Extracted records:
- - -

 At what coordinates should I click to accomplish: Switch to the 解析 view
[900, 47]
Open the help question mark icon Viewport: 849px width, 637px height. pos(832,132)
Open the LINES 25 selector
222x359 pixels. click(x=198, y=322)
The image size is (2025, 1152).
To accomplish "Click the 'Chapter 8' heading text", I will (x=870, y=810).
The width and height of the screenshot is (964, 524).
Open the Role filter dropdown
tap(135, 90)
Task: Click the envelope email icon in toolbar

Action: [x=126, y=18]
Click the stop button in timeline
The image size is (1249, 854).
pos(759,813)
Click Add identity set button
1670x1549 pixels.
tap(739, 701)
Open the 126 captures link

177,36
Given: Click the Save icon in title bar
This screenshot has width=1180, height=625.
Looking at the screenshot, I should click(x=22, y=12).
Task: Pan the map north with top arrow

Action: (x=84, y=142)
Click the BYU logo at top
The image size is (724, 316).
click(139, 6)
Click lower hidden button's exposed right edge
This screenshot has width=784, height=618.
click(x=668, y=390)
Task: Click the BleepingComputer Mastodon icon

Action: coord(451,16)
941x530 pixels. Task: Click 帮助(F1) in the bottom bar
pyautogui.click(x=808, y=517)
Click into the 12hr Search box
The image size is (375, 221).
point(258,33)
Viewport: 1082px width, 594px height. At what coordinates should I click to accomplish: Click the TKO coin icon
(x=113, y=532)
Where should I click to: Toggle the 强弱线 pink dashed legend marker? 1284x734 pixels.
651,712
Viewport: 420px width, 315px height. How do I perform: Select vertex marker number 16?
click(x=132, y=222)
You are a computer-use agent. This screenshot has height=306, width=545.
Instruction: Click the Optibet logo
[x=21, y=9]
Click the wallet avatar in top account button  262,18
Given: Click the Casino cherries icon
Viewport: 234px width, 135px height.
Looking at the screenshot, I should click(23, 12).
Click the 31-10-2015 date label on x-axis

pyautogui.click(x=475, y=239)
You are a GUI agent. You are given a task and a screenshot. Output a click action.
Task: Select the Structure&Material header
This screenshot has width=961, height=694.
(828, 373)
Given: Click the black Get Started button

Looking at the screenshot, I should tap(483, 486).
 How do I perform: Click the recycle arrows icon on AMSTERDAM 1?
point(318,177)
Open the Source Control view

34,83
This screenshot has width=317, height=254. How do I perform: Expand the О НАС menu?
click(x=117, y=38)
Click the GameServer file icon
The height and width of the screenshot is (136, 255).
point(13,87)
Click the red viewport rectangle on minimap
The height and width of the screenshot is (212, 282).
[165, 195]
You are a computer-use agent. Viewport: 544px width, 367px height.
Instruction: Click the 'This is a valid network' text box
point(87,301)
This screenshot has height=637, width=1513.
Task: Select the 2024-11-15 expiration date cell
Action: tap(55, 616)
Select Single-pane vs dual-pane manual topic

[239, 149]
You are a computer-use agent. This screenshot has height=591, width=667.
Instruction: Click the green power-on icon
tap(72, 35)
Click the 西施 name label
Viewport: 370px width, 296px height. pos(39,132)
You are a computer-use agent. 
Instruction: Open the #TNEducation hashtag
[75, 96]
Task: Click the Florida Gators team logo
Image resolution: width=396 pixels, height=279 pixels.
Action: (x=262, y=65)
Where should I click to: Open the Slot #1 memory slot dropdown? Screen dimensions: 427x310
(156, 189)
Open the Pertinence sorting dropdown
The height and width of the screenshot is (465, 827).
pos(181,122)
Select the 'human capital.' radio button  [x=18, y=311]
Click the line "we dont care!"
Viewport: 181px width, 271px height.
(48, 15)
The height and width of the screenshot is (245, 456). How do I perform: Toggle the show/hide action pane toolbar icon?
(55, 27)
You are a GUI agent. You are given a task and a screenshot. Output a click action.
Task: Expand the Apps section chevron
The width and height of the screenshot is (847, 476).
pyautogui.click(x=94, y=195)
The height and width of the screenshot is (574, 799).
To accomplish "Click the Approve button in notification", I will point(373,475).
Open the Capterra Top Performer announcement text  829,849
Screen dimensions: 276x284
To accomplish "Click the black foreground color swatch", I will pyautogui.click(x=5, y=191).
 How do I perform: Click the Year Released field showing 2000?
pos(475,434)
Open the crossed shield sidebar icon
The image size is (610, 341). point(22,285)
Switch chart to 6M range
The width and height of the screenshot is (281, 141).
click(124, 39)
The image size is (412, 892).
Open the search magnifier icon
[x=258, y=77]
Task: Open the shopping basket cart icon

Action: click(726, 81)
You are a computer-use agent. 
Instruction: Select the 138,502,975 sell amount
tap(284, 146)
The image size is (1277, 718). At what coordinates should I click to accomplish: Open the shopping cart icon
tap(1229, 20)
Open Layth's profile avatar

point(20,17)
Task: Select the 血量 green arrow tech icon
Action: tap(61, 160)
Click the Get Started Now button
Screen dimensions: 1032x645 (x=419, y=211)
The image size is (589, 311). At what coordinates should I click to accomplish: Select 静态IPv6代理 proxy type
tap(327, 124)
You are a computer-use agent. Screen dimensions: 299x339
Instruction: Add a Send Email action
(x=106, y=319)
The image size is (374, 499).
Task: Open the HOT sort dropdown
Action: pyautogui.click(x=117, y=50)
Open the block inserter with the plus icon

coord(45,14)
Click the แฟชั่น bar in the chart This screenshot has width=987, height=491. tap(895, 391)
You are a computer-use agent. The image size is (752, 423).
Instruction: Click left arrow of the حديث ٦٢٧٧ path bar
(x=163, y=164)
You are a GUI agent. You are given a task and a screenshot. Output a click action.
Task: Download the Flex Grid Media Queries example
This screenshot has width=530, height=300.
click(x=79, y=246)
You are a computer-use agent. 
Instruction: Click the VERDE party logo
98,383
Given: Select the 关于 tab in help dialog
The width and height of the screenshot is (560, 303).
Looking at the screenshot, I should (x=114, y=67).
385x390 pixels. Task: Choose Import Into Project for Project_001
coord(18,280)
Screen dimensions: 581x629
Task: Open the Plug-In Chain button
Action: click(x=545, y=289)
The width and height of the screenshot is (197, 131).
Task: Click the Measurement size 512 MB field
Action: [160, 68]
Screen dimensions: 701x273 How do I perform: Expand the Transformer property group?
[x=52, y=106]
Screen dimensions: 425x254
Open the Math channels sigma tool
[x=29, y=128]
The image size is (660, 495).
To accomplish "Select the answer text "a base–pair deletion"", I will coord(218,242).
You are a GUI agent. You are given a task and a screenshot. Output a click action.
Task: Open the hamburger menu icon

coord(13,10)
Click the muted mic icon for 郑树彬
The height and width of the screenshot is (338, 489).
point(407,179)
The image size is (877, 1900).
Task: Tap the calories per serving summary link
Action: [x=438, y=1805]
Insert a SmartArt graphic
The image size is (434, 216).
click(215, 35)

- - -

Required work:
Going line by line, set down the data above exactly as given.

Solution:
 At what coordinates should I click to accomplish: Switch to the 解析 view
[900, 47]
Open the help question mark icon Viewport: 849px width, 637px height. pos(832,132)
Open the LINES 25 selector
222x359 pixels. click(x=198, y=322)
The image size is (2025, 1152).
To accomplish "Click the 'Chapter 8' heading text", I will (x=870, y=810).
The width and height of the screenshot is (964, 524).
Open the Role filter dropdown
tap(135, 90)
Task: Click the envelope email icon in toolbar

Action: [x=126, y=18]
Click the stop button in timeline
The image size is (1249, 854).
pos(759,813)
Click Add identity set button
1670x1549 pixels.
tap(739, 701)
Open the 126 captures link

177,36
Given: Click the Save icon in title bar
This screenshot has width=1180, height=625.
Looking at the screenshot, I should click(x=22, y=12).
Task: Pan the map north with top arrow

Action: (x=84, y=142)
Click the BYU logo at top
The image size is (724, 316).
click(139, 6)
Click lower hidden button's exposed right edge
This screenshot has width=784, height=618.
click(x=668, y=390)
Task: Click the BleepingComputer Mastodon icon

Action: coord(451,16)
941x530 pixels. Task: Click 帮助(F1) in the bottom bar
pyautogui.click(x=808, y=517)
Click into the 12hr Search box
The image size is (375, 221).
point(258,33)
Viewport: 1082px width, 594px height. At what coordinates should I click to accomplish: Click the TKO coin icon
(x=113, y=532)
Where should I click to: Toggle the 强弱线 pink dashed legend marker? 1284x734 pixels.
651,712
Viewport: 420px width, 315px height. How do I perform: Select vertex marker number 16?
click(x=132, y=222)
You are a computer-use agent. This screenshot has height=306, width=545.
Instruction: Click the Optibet logo
[x=21, y=9]
Click the wallet avatar in top account button  262,18
Given: Click the Casino cherries icon
Viewport: 234px width, 135px height.
Looking at the screenshot, I should click(23, 12).
Click the 31-10-2015 date label on x-axis

pyautogui.click(x=475, y=239)
You are a GUI agent. You are given a task and a screenshot. Output a click action.
Task: Select the Structure&Material header
This screenshot has width=961, height=694.
(828, 373)
Given: Click the black Get Started button

Looking at the screenshot, I should tap(483, 486).
 How do I perform: Click the recycle arrows icon on AMSTERDAM 1?
point(318,177)
Open the Source Control view

34,83
This screenshot has width=317, height=254. How do I perform: Expand the О НАС menu?
click(x=117, y=38)
Click the GameServer file icon
The height and width of the screenshot is (136, 255).
point(13,87)
Click the red viewport rectangle on minimap
The height and width of the screenshot is (212, 282).
[165, 195]
You are a computer-use agent. Viewport: 544px width, 367px height.
Instruction: Click the 'This is a valid network' text box
point(87,301)
This screenshot has height=637, width=1513.
Task: Select the 2024-11-15 expiration date cell
Action: tap(55, 616)
Select Single-pane vs dual-pane manual topic

[239, 149]
You are a computer-use agent. This screenshot has height=591, width=667.
Instruction: Click the green power-on icon
tap(72, 35)
Click the 西施 name label
Viewport: 370px width, 296px height. pos(39,132)
You are a computer-use agent. 
Instruction: Open the #TNEducation hashtag
[75, 96]
Task: Click the Florida Gators team logo
Image resolution: width=396 pixels, height=279 pixels.
Action: (x=262, y=65)
Where should I click to: Open the Slot #1 memory slot dropdown? Screen dimensions: 427x310
(156, 189)
Open the Pertinence sorting dropdown
The height and width of the screenshot is (465, 827).
pos(181,122)
Select the 'human capital.' radio button  [x=18, y=311]
Click the line "we dont care!"
Viewport: 181px width, 271px height.
(48, 15)
The height and width of the screenshot is (245, 456). How do I perform: Toggle the show/hide action pane toolbar icon?
(55, 27)
You are a GUI agent. You are given a task and a screenshot. Output a click action.
Task: Expand the Apps section chevron
The width and height of the screenshot is (847, 476).
pyautogui.click(x=94, y=195)
The height and width of the screenshot is (574, 799).
To accomplish "Click the Approve button in notification", I will point(373,475).
Open the Capterra Top Performer announcement text  829,849
Screen dimensions: 276x284
To accomplish "Click the black foreground color swatch", I will pyautogui.click(x=5, y=191).
 How do I perform: Click the Year Released field showing 2000?
pos(475,434)
Open the crossed shield sidebar icon
The image size is (610, 341). point(22,285)
Switch chart to 6M range
The width and height of the screenshot is (281, 141).
click(124, 39)
The image size is (412, 892).
Open the search magnifier icon
[x=258, y=77]
Task: Open the shopping basket cart icon

Action: click(726, 81)
You are a computer-use agent. 
Instruction: Select the 138,502,975 sell amount
tap(284, 146)
The image size is (1277, 718). At what coordinates should I click to accomplish: Open the shopping cart icon
tap(1229, 20)
Open Layth's profile avatar

point(20,17)
Task: Select the 血量 green arrow tech icon
Action: tap(61, 160)
Click the Get Started Now button
Screen dimensions: 1032x645 (x=419, y=211)
The image size is (589, 311). At what coordinates should I click to accomplish: Select 静态IPv6代理 proxy type
tap(327, 124)
You are a computer-use agent. Screen dimensions: 299x339
Instruction: Add a Send Email action
(x=106, y=319)
The image size is (374, 499).
Task: Open the HOT sort dropdown
Action: pyautogui.click(x=117, y=50)
Open the block inserter with the plus icon

coord(45,14)
Click the แฟชั่น bar in the chart This screenshot has width=987, height=491. tap(895, 391)
You are a computer-use agent. The image size is (752, 423).
Instruction: Click left arrow of the حديث ٦٢٧٧ path bar
(x=163, y=164)
You are a GUI agent. You are given a task and a screenshot. Output a click action.
Task: Download the Flex Grid Media Queries example
This screenshot has width=530, height=300.
click(x=79, y=246)
You are a computer-use agent. 
Instruction: Click the VERDE party logo
98,383
Given: Select the 关于 tab in help dialog
The width and height of the screenshot is (560, 303).
Looking at the screenshot, I should (x=114, y=67).
385x390 pixels. Task: Choose Import Into Project for Project_001
coord(18,280)
Screen dimensions: 581x629
Task: Open the Plug-In Chain button
Action: click(x=545, y=289)
The width and height of the screenshot is (197, 131).
Task: Click the Measurement size 512 MB field
Action: [160, 68]
Screen dimensions: 701x273 How do I perform: Expand the Transformer property group?
[x=52, y=106]
Screen dimensions: 425x254
Open the Math channels sigma tool
[x=29, y=128]
The image size is (660, 495).
To accomplish "Select the answer text "a base–pair deletion"", I will coord(218,242).
You are a GUI agent. You are given a task and a screenshot. Output a click action.
Task: Open the hamburger menu icon

coord(13,10)
Click the muted mic icon for 郑树彬
The height and width of the screenshot is (338, 489).
point(407,179)
The image size is (877, 1900).
Task: Tap the calories per serving summary link
Action: [x=438, y=1805]
Insert a SmartArt graphic
The image size is (434, 216).
click(215, 35)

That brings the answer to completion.